Reproduce the following records verbatim, line for line.

/---

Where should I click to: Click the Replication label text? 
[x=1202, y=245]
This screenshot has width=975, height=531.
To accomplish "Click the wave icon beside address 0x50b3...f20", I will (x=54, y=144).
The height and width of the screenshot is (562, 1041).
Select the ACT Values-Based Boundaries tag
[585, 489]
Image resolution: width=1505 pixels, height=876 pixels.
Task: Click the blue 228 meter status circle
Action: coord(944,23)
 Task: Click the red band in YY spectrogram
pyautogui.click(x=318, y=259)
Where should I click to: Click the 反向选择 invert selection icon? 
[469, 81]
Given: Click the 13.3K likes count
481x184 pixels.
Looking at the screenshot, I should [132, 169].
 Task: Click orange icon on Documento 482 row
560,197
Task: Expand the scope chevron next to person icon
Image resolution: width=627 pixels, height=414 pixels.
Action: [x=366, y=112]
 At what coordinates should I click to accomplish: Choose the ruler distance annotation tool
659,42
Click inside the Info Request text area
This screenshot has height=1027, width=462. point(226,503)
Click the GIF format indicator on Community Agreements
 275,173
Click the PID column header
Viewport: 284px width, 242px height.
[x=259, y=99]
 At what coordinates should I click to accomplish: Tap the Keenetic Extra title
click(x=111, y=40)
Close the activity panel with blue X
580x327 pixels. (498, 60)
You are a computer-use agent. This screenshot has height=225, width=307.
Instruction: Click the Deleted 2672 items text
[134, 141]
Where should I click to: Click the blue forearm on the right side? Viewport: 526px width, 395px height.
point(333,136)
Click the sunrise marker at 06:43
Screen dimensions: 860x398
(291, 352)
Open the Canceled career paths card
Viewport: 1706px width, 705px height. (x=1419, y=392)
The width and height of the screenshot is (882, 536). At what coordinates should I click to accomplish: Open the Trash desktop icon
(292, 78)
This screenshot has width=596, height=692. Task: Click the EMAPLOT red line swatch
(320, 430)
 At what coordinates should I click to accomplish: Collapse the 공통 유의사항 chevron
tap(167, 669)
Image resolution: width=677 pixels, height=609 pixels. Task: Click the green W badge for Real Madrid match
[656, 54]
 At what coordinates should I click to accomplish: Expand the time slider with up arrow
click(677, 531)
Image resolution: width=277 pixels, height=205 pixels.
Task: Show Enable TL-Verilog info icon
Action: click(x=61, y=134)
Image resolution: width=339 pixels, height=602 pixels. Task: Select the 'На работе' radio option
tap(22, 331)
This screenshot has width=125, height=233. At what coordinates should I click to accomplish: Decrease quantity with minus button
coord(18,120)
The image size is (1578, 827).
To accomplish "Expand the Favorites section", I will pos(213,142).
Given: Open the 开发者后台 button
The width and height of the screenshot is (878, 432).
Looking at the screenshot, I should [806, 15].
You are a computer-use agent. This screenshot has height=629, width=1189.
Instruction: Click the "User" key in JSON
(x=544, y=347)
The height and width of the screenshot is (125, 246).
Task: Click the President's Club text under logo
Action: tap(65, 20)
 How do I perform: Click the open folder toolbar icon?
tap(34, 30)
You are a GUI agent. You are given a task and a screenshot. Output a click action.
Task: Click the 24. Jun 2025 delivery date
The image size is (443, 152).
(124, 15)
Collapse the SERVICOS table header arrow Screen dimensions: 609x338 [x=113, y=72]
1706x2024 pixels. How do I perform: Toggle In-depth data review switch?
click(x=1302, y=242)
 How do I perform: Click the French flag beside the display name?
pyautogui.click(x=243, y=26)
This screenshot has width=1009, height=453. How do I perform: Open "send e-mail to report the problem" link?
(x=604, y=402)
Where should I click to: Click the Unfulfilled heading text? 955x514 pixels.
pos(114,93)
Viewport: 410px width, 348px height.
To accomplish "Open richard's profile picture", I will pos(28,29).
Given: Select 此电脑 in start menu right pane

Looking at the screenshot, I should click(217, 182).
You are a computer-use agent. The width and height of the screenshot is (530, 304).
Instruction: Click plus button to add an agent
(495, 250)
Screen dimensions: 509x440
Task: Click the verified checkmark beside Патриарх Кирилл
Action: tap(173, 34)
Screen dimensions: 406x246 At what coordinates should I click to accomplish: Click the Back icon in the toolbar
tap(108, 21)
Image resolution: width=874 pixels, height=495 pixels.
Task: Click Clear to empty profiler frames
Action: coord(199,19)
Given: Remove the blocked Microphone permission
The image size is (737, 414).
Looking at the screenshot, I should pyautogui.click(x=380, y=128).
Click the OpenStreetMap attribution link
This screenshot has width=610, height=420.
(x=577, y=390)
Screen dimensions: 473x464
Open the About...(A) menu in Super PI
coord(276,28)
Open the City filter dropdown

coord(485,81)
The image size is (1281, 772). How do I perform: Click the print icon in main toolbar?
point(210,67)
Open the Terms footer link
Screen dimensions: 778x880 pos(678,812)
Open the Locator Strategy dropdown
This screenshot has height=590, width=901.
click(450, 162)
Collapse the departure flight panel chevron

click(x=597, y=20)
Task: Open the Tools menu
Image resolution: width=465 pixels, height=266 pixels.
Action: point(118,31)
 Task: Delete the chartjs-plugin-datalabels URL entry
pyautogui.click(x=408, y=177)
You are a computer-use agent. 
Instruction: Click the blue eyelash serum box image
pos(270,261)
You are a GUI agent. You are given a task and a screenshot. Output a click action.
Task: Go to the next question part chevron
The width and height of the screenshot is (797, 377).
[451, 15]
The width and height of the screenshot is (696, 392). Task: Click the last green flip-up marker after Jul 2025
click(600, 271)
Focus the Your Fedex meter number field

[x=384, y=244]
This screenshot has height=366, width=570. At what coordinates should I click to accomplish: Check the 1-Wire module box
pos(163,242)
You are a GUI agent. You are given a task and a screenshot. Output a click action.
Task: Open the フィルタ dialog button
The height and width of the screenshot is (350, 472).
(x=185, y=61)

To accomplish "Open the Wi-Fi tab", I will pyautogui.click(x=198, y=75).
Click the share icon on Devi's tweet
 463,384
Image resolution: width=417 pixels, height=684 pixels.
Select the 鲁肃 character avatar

\---

▸ **Final answer**
Where should I click to: Click the Replication label text? 
[x=1202, y=245]
This screenshot has width=975, height=531.
To accomplish "Click the wave icon beside address 0x50b3...f20", I will (x=54, y=144).
The height and width of the screenshot is (562, 1041).
Select the ACT Values-Based Boundaries tag
[585, 489]
Image resolution: width=1505 pixels, height=876 pixels.
Task: Click the blue 228 meter status circle
Action: coord(944,23)
 Task: Click the red band in YY spectrogram
pyautogui.click(x=318, y=259)
Where should I click to: Click the 反向选择 invert selection icon? 
[469, 81]
Given: Click the 13.3K likes count
481x184 pixels.
Looking at the screenshot, I should [132, 169].
 Task: Click orange icon on Documento 482 row
560,197
Task: Expand the scope chevron next to person icon
Image resolution: width=627 pixels, height=414 pixels.
Action: [x=366, y=112]
 At what coordinates should I click to accomplish: Choose the ruler distance annotation tool
659,42
Click inside the Info Request text area
This screenshot has height=1027, width=462. point(226,503)
Click the GIF format indicator on Community Agreements
 275,173
Click the PID column header
Viewport: 284px width, 242px height.
[x=259, y=99]
 At what coordinates should I click to accomplish: Tap the Keenetic Extra title
click(x=111, y=40)
Close the activity panel with blue X
580x327 pixels. (498, 60)
You are a computer-use agent. This screenshot has height=225, width=307.
Instruction: Click the Deleted 2672 items text
[134, 141]
Where should I click to: Click the blue forearm on the right side? Viewport: 526px width, 395px height.
point(333,136)
Click the sunrise marker at 06:43
Screen dimensions: 860x398
(291, 352)
Open the Canceled career paths card
Viewport: 1706px width, 705px height. (x=1419, y=392)
The width and height of the screenshot is (882, 536). At what coordinates should I click to accomplish: Open the Trash desktop icon
(292, 78)
This screenshot has width=596, height=692. Task: Click the EMAPLOT red line swatch
(320, 430)
 At what coordinates should I click to accomplish: Collapse the 공통 유의사항 chevron
tap(167, 669)
Image resolution: width=677 pixels, height=609 pixels. Task: Click the green W badge for Real Madrid match
[656, 54]
 At what coordinates should I click to accomplish: Expand the time slider with up arrow
click(677, 531)
Image resolution: width=277 pixels, height=205 pixels.
Task: Show Enable TL-Verilog info icon
Action: click(x=61, y=134)
Image resolution: width=339 pixels, height=602 pixels. Task: Select the 'На работе' radio option
tap(22, 331)
This screenshot has width=125, height=233. At what coordinates should I click to accomplish: Decrease quantity with minus button
coord(18,120)
The image size is (1578, 827).
To accomplish "Expand the Favorites section", I will pos(213,142).
Given: Open the 开发者后台 button
The width and height of the screenshot is (878, 432).
Looking at the screenshot, I should [806, 15].
You are a computer-use agent. This screenshot has height=629, width=1189.
Instruction: Click the "User" key in JSON
(x=544, y=347)
The height and width of the screenshot is (125, 246).
Task: Click the President's Club text under logo
Action: tap(65, 20)
 How do I perform: Click the open folder toolbar icon?
tap(34, 30)
You are a GUI agent. You are given a task and a screenshot. Output a click action.
Task: Click the 24. Jun 2025 delivery date
The image size is (443, 152).
(124, 15)
Collapse the SERVICOS table header arrow Screen dimensions: 609x338 [x=113, y=72]
1706x2024 pixels. How do I perform: Toggle In-depth data review switch?
click(x=1302, y=242)
 How do I perform: Click the French flag beside the display name?
pyautogui.click(x=243, y=26)
This screenshot has width=1009, height=453. How do I perform: Open "send e-mail to report the problem" link?
(x=604, y=402)
Where should I click to: Click the Unfulfilled heading text? 955x514 pixels.
pos(114,93)
Viewport: 410px width, 348px height.
To accomplish "Open richard's profile picture", I will pos(28,29).
Given: Select 此电脑 in start menu right pane

Looking at the screenshot, I should click(217, 182).
You are a computer-use agent. The width and height of the screenshot is (530, 304).
Instruction: Click plus button to add an agent
(495, 250)
Screen dimensions: 509x440
Task: Click the verified checkmark beside Патриарх Кирилл
Action: tap(173, 34)
Screen dimensions: 406x246 At what coordinates should I click to accomplish: Click the Back icon in the toolbar
tap(108, 21)
Image resolution: width=874 pixels, height=495 pixels.
Task: Click Clear to empty profiler frames
Action: coord(199,19)
Given: Remove the blocked Microphone permission
The image size is (737, 414).
Looking at the screenshot, I should pyautogui.click(x=380, y=128).
Click the OpenStreetMap attribution link
This screenshot has width=610, height=420.
(x=577, y=390)
Screen dimensions: 473x464
Open the About...(A) menu in Super PI
coord(276,28)
Open the City filter dropdown

coord(485,81)
The image size is (1281, 772). How do I perform: Click the print icon in main toolbar?
point(210,67)
Open the Terms footer link
Screen dimensions: 778x880 pos(678,812)
Open the Locator Strategy dropdown
This screenshot has height=590, width=901.
click(450, 162)
Collapse the departure flight panel chevron

click(x=597, y=20)
Task: Open the Tools menu
Image resolution: width=465 pixels, height=266 pixels.
Action: point(118,31)
 Task: Delete the chartjs-plugin-datalabels URL entry
pyautogui.click(x=408, y=177)
You are a computer-use agent. 
Instruction: Click the blue eyelash serum box image
pos(270,261)
You are a GUI agent. You are given a task and a screenshot. Output a click action.
Task: Go to the next question part chevron
The width and height of the screenshot is (797, 377).
[451, 15]
The width and height of the screenshot is (696, 392). Task: Click the last green flip-up marker after Jul 2025
click(600, 271)
Focus the Your Fedex meter number field

[x=384, y=244]
This screenshot has height=366, width=570. At what coordinates should I click to accomplish: Check the 1-Wire module box
pos(163,242)
You are a GUI agent. You are given a task and a screenshot. Output a click action.
Task: Open the フィルタ dialog button
The height and width of the screenshot is (350, 472).
(x=185, y=61)

To accomplish "Open the Wi-Fi tab", I will pyautogui.click(x=198, y=75).
Click the share icon on Devi's tweet
 463,384
Image resolution: width=417 pixels, height=684 pixels.
Select the 鲁肃 character avatar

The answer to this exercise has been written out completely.